Desde ahí el Congreso Nacional desarrolló una frenética actividad para ocultar esa imagen y revertir ese momento, intentando restablecer la masculinidad machista puesta en jaque. Contra toda opinión legitimaron medidas impopulares como el bloqueo del desbloqueo. Luego llegaron a la masacre de Curuguaty, originada en una demanda del Congreso. Y aprovecharon esa masacre para dar un golpe que acabase de una vez por todas con la república presidencial hasta entonces conocida y pasaron, solución de continuidad, derechamente a la república parlamentaria, dejando al Ejecutivo en una función ornamental, digamos, como un florero.

La respuesta popular desde ese 15 de junio ha estado signada por esta erótica nueva de la resistencia. Contra el miedo que impuso la matanza de Marina Cue, contra el autogolpe que se dio Lugo colocando a Candia Amarilla en el ministerio del interior ese 16 de junio, contra la paralización por incertidumbre de las dirigencias políticas de la izquierda esos días, el pueblo se encontró, habló y manifestó su pesar y repudió a la masacre y toda su irrestricta solidaridad con la lucha por la tierra y con las comunidades agredidas. Se encontró en el habla y en la calle, contra el frío y el dolor, y con unas cuantas velas encendidas significó toda su irritación por el intento derechista de colocar al pueblo, especialmente al pueblo campesino, en el lugar de la víctima y el victimario.

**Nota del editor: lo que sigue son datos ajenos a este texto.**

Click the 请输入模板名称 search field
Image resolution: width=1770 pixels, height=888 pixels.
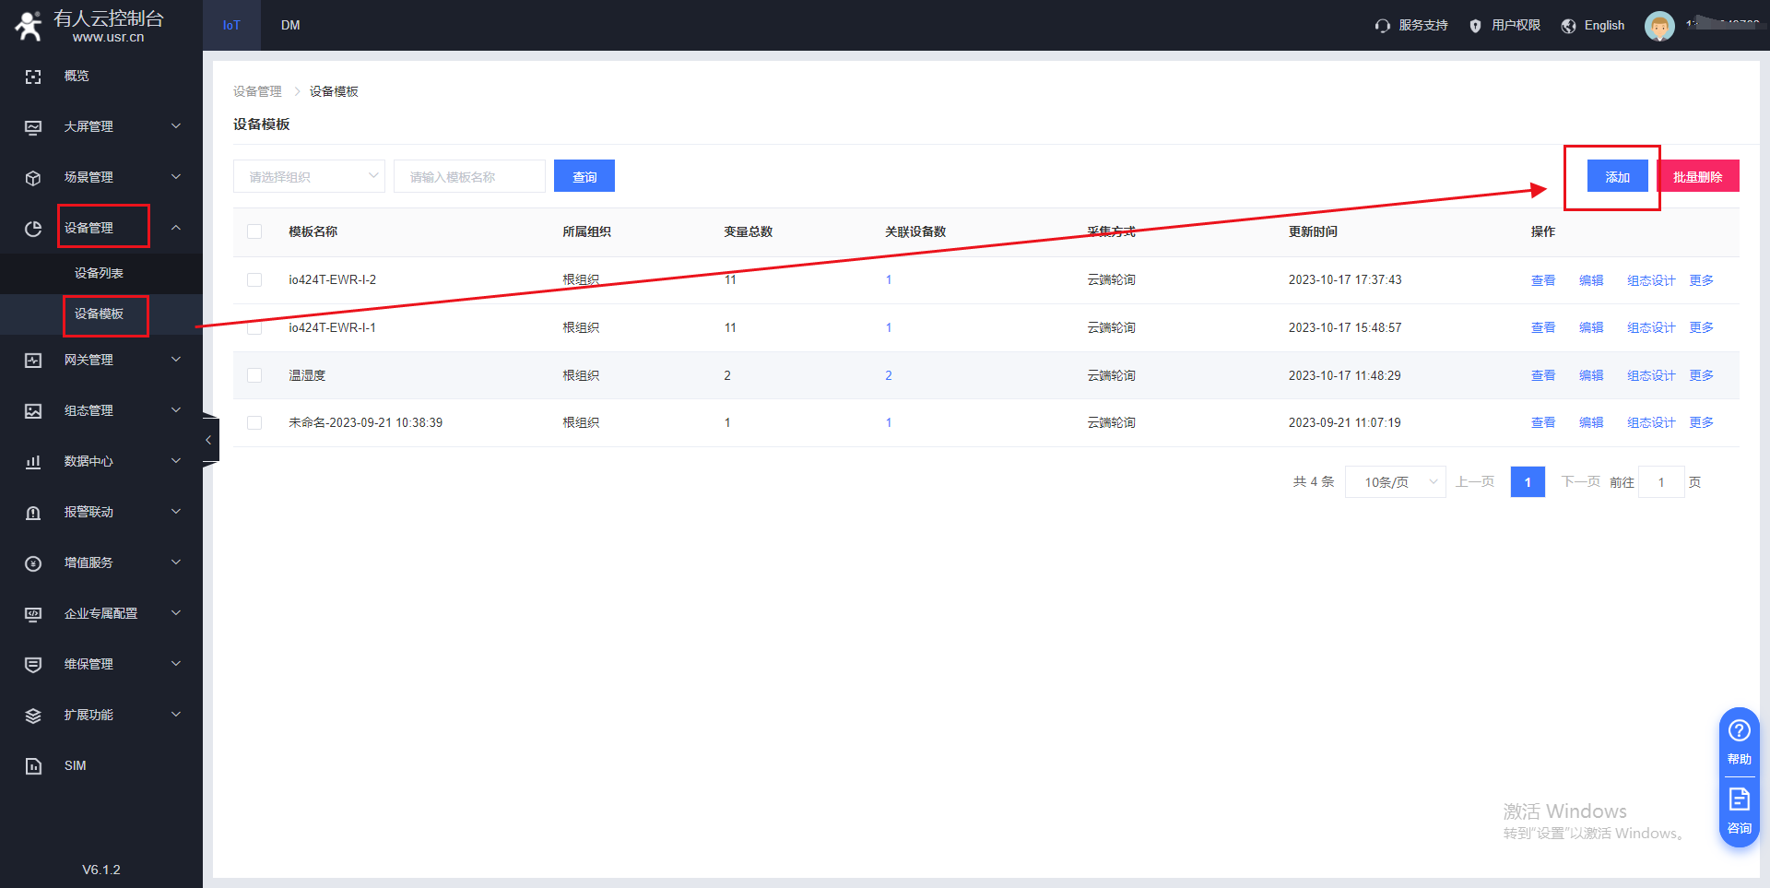coord(469,176)
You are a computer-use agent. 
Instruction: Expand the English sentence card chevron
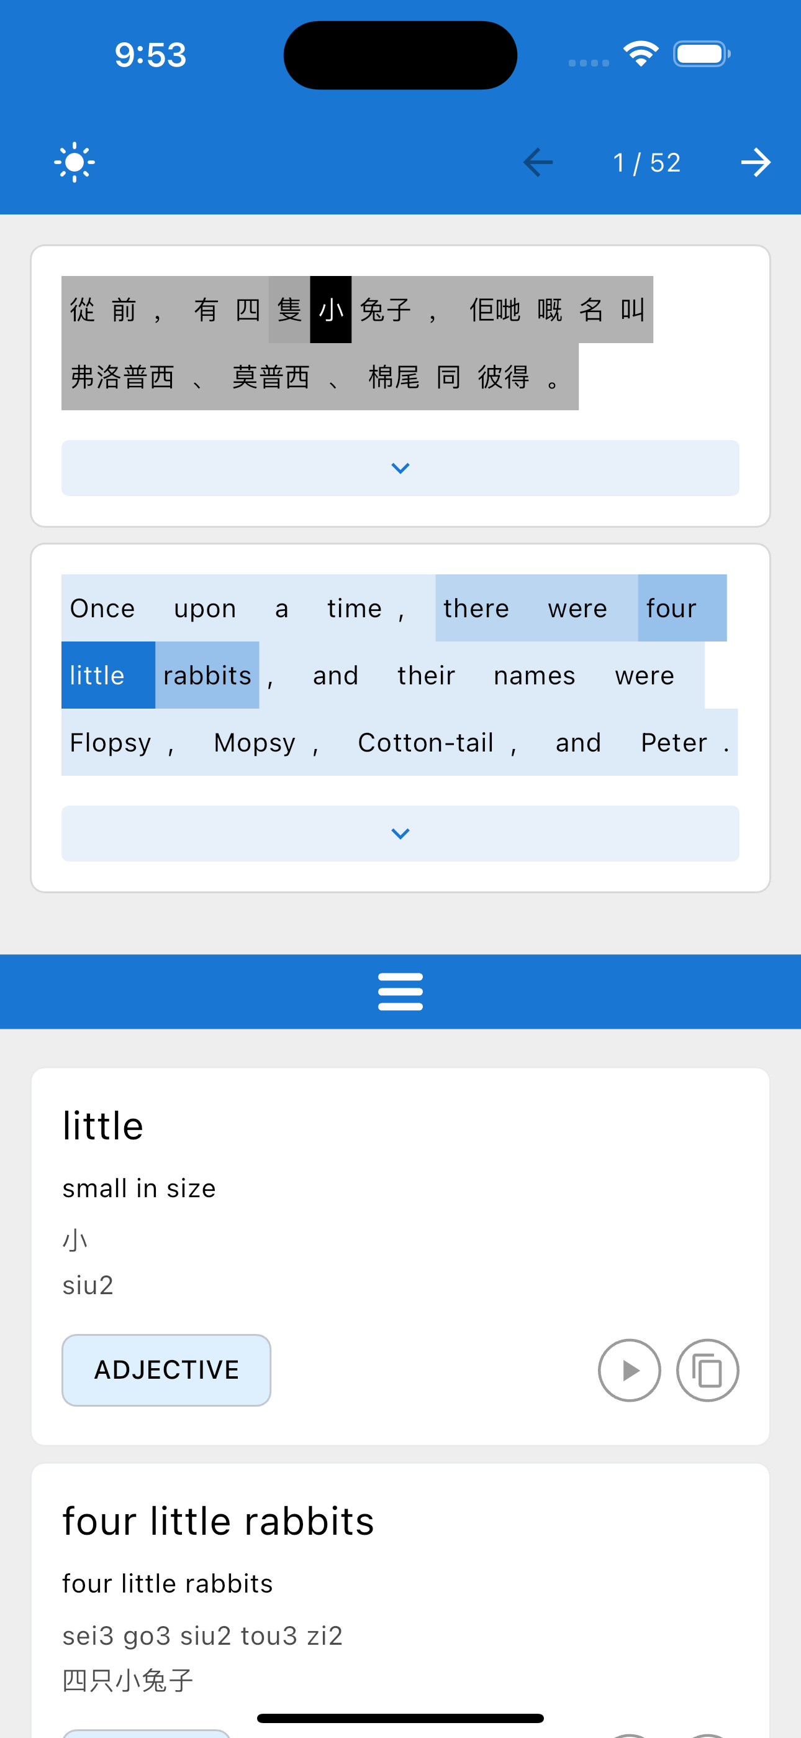click(x=401, y=834)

Zarpado, el Congreso aprovechó la oportunidad mediática y política para ajustar las cuentas a su favor. Para ello destituyó un presidente que cuestionó el tipo de masculinidad hegemónica involuntariamente, y desde ahí en más está ejerciendo el Poder Ejecutivo sin desmedro de sus funciones legislativas. Ha alineado a la policía y fuerzas armadas e intenta alinear a toda organización civil, con la complicidad de los poderes económicos nacionales y trasnacionales.

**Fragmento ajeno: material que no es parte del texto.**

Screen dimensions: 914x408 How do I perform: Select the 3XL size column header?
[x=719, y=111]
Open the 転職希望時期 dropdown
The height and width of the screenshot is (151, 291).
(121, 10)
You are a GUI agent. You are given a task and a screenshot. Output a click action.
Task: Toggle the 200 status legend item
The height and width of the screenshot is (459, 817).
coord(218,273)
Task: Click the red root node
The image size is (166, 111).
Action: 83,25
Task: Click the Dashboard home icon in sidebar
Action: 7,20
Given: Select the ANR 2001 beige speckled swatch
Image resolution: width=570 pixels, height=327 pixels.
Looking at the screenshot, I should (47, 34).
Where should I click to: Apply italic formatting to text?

La erótica de la resistencia ha surgido espontánea en respuesta a la dictadura parlamentaria. La TVPública fue, en sus primeros momentos una orgía del habla, tal cual fue una orgía del encuentro la manifestación contra el juicio político … frente al Congreso. La gente, siendo pueblo, en esa plaza pasó de todo y se concentró en hablar, abrazarse, reconocerse. Todo este tiempo, contra la censura, contra el miedo, contra la amenaza, contra el terrorismo mediático de la derecha periodística, contra los despidos y los cortes de recursos, la resistencia ha puesto el cuerpo, el pecho, la risa, la burla, el goce, el placer. Ha sido original y audaz y ha ido más allá de lo que las propias limitaciones parecen imponer. La resistencia es un juego de corporalidades que ponen en entredicho la construcción patriarcal machista que esta dictadura quiere de nosotros: orden, normalidad, tranquilidad, silencio, patriotismo, soberanía, negocios, dinero. La resistencia se ha alzado gratuita, bulliciosa, impertinente, irruptiva. Y será más potente en tanto se le deje ser y no se restrinja la capacidad de originalidad e inventiva. Todo lo contrario, la resistencia será más efectiva en tanto más elementos y herramientas se acerquen gratuitamente al pueblo para que este haga, porque de hacer se trata, resistencia.